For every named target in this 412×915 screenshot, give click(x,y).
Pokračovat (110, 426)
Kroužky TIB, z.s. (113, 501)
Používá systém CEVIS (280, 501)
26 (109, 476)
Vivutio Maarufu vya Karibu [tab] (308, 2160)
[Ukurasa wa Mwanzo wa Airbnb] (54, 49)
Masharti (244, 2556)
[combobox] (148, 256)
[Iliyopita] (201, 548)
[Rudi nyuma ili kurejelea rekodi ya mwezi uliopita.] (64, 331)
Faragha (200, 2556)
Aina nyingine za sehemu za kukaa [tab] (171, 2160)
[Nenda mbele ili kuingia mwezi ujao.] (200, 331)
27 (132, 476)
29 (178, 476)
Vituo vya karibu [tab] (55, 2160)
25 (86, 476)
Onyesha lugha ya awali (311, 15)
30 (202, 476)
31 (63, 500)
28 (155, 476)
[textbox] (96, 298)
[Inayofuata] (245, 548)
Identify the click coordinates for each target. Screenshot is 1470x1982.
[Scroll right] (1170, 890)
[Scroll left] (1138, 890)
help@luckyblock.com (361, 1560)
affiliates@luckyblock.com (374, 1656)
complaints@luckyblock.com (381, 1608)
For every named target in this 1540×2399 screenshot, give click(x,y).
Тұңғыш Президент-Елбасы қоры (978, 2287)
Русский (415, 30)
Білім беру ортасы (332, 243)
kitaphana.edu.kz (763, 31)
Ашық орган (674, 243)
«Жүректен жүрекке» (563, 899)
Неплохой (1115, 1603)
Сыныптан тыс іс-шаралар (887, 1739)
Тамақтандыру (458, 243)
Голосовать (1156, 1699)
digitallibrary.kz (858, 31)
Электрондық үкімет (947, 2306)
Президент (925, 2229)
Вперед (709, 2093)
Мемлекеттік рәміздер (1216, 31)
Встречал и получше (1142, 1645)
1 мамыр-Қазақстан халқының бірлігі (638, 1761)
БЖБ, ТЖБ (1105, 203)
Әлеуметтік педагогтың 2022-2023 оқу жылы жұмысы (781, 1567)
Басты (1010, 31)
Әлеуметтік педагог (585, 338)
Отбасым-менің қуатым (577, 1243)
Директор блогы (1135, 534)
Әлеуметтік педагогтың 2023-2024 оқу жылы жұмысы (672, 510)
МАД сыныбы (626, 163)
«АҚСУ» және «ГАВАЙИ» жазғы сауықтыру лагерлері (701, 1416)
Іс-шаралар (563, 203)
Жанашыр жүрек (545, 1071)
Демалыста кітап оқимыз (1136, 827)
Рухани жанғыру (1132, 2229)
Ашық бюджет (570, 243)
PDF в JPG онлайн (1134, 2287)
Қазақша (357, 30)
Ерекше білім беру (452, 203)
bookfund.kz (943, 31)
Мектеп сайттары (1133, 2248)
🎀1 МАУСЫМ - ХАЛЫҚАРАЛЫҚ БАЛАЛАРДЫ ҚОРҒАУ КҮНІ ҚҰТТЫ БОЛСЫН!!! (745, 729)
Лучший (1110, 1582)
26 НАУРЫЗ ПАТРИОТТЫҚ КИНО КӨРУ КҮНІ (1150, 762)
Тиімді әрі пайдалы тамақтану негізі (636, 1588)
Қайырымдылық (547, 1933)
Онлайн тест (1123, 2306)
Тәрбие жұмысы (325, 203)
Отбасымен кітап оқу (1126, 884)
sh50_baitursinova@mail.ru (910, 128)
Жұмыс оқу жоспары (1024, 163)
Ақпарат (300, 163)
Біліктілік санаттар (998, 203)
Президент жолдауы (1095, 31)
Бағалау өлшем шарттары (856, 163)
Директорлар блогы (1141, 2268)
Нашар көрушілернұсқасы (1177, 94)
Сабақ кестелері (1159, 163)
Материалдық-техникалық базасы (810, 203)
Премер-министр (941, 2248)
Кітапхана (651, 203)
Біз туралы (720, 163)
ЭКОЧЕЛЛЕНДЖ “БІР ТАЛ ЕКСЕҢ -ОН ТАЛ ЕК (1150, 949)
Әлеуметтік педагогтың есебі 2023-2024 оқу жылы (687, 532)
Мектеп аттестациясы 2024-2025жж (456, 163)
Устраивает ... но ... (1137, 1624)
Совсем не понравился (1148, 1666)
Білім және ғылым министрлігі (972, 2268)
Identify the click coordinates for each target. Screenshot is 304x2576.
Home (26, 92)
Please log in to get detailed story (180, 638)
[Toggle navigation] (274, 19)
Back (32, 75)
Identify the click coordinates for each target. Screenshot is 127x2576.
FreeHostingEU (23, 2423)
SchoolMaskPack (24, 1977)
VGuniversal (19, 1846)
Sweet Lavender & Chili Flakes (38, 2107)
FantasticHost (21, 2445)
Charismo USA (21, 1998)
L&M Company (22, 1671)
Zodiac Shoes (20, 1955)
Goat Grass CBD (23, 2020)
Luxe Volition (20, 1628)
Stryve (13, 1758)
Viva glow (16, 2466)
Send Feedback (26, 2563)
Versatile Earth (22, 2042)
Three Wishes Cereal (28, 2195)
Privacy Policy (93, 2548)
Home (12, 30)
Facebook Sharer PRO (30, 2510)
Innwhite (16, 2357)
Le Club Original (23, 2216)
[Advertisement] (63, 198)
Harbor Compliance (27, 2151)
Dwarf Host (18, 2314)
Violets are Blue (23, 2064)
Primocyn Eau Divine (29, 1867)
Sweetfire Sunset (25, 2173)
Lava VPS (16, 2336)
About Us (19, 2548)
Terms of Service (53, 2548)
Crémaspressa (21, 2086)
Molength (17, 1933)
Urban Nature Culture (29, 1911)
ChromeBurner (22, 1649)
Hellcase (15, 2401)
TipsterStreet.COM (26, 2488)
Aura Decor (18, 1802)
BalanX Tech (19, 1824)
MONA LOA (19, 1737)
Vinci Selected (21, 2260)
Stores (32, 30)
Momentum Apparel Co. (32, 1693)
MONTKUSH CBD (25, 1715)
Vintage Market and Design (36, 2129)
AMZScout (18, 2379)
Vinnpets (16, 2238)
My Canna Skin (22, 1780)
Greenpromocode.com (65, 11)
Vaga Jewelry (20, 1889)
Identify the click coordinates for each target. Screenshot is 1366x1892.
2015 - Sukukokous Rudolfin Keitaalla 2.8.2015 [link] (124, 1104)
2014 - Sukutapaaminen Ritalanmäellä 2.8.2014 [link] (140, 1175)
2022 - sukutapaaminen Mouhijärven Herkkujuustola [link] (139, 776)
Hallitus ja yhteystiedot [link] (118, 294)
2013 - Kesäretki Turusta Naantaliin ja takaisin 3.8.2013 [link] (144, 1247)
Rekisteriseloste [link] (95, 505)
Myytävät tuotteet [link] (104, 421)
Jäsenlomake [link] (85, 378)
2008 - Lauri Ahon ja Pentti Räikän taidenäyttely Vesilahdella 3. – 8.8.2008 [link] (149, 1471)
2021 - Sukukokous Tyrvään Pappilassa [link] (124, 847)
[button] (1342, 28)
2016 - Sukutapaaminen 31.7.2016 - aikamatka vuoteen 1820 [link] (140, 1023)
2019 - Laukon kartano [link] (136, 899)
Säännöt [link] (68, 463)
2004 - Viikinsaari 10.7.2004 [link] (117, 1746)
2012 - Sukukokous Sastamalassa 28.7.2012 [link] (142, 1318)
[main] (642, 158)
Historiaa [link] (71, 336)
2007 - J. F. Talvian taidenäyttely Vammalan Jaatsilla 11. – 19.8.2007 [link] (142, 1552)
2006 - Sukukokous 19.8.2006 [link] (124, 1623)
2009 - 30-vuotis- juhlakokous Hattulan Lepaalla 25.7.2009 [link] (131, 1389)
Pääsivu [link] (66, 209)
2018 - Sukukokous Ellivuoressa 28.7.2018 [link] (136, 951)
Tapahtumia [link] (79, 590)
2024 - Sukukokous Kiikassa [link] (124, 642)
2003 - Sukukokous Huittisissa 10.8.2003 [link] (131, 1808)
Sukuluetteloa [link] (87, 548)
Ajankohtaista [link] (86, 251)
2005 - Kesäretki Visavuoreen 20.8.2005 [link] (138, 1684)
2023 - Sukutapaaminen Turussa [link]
■ ■ ■ ■ ■
## Aim of the exercise
All that is needed is the exact run of lines above from the line containing "Charismo USA (21, 1998)" through the line containing "Vinnpets (16, 2238)", both of them included.

## Response area
Charismo USA (21, 1998)
L&M Company (22, 1671)
Zodiac Shoes (20, 1955)
Goat Grass CBD (23, 2020)
Luxe Volition (20, 1628)
Stryve (13, 1758)
Viva glow (16, 2466)
Send Feedback (26, 2563)
Versatile Earth (22, 2042)
Three Wishes Cereal (28, 2195)
Privacy Policy (93, 2548)
Home (12, 30)
Facebook Sharer PRO (30, 2510)
Innwhite (16, 2357)
Le Club Original (23, 2216)
[Advertisement] (63, 198)
Harbor Compliance (27, 2151)
Dwarf Host (18, 2314)
Violets are Blue (23, 2064)
Primocyn Eau Divine (29, 1867)
Sweetfire Sunset (25, 2173)
Lava VPS (16, 2336)
About Us (19, 2548)
Terms of Service (53, 2548)
Crémaspressa (21, 2086)
Molength (17, 1933)
Urban Nature Culture (29, 1911)
ChromeBurner (22, 1649)
Hellcase (15, 2401)
TipsterStreet.COM (26, 2488)
Aura Decor (18, 1802)
BalanX Tech (19, 1824)
MONA LOA (19, 1737)
Vinci Selected (21, 2260)
Stores (32, 30)
Momentum Apparel Co. (32, 1693)
MONTKUSH CBD (25, 1715)
Vintage Market and Design (36, 2129)
AMZScout (18, 2379)
Vinnpets (16, 2238)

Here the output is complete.